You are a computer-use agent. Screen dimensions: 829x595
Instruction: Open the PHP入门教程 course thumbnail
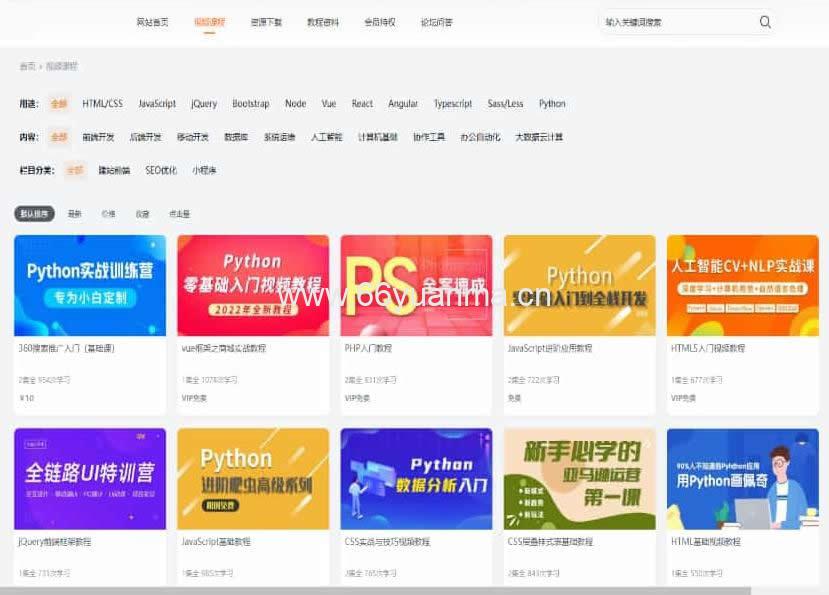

----------

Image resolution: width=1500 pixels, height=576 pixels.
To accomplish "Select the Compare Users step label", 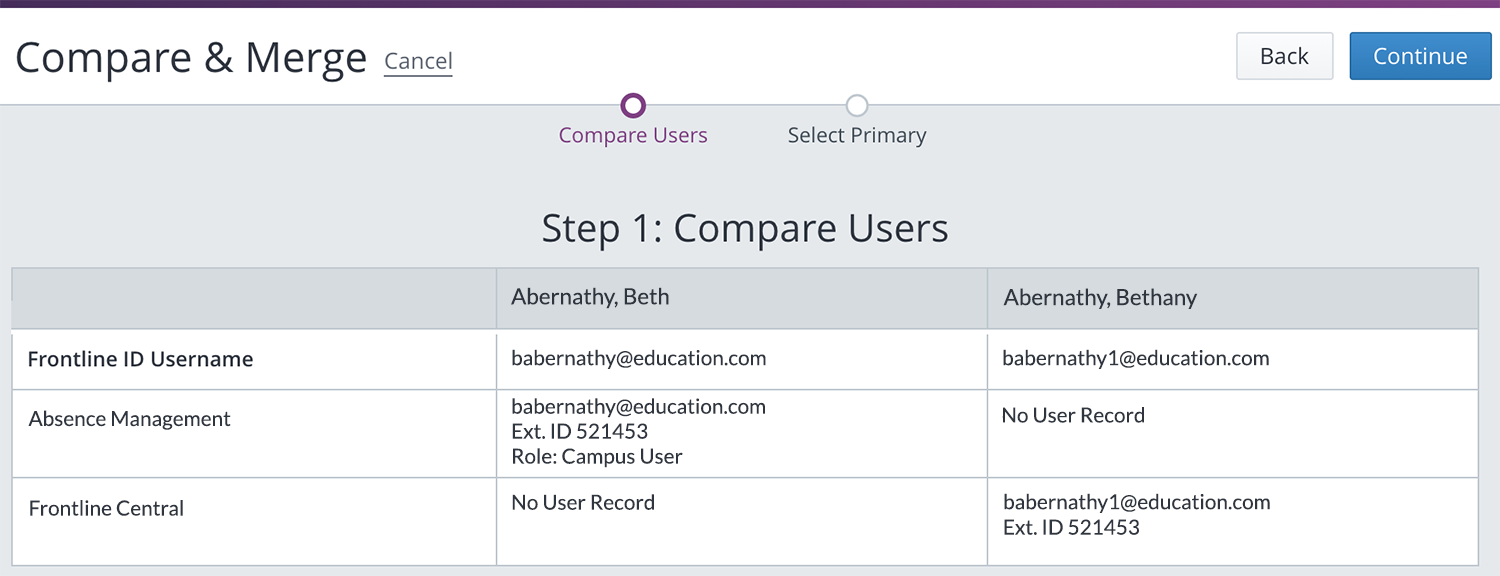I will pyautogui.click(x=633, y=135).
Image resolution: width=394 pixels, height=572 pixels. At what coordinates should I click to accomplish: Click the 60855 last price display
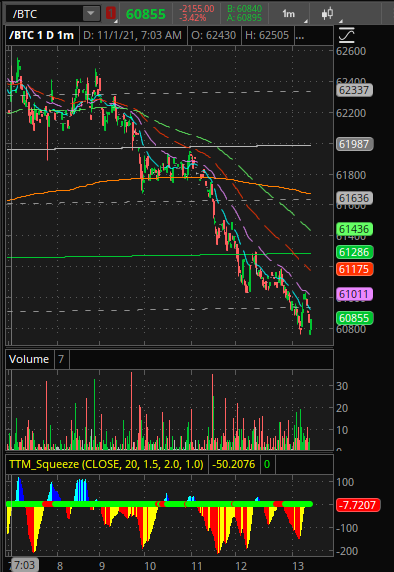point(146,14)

----------

▶ **Work instructions**
Everything above from the line with "You are a computer-use" to the line with "Instruction: Open the", both included, must be repeated exactly, and nothing outside that range.

▶ **Your response**
You are a computer-use agent. Screen dimensions: 829x595
Instruction: Open the PHP入门教程 course thumbnail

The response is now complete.